Accenture Türkiye şirket ortağı Nerses Keşişoğlu, bu araştırmaların ışığında, şirketlerin kriz dönemlerinde ne tür davranışlar sergilemesi gerektiğini şöyle anlatıyor: ‘‘Bilgili yöneticiler, krizleri etkin bir şekilde yöneterek şirketlerinin rekabetçi konumunu değiştiriyor ve değer yaratıyor. Pek çok yönetici potansiyel fırsatların farkına varıyor. Bir bölümü ise öngördükleri sonuçlara ulaşamıyor. Ekonomik canlılık zamanlarında, tüm gemiler yüzer. Düşüş zamanlarında ise üstün sirketler tepeye yükselir.
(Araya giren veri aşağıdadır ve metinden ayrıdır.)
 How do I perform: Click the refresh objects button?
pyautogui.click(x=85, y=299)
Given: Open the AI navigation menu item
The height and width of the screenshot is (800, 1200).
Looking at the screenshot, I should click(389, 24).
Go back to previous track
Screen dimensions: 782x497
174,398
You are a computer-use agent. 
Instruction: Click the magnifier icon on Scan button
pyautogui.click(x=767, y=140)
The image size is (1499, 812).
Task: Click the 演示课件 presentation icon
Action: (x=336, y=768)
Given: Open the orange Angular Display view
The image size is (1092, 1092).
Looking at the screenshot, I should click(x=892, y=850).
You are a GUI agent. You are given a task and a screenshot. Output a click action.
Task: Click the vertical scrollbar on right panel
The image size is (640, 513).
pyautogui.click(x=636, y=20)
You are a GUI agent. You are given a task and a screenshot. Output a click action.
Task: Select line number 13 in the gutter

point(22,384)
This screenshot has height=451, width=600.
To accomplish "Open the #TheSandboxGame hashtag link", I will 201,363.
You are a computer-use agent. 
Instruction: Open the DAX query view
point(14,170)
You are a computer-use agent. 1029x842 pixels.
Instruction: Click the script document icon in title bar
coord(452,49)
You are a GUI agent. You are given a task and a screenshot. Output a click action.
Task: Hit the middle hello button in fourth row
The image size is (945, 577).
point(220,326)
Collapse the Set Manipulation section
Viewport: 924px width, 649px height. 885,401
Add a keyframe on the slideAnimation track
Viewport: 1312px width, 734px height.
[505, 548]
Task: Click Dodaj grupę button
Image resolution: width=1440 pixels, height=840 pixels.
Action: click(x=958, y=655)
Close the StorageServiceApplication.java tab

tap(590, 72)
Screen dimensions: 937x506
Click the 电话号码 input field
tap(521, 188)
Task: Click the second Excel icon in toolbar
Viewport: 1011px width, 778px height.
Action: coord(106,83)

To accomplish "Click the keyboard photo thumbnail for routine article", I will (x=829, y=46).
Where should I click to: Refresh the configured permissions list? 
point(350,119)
Kazanan şirketler ekonominin düşüş zamanlarında, stratejik konumlarını belirlemek değil, güçlendirmek için akıllı girişimlerde bulunuyorlar. Ekonomik düşüş için özel taktikleri takip etmek her zaman başarı getirmeyebilir. Kazanan şirketler yönlerini değiştirmezler. Zaten akıllarında olan girişimleri güçlendirmek amacıyla düşüşten istifade ederler.
Haberle ilgili daha fazlası:

BAKMADAN GEÇME!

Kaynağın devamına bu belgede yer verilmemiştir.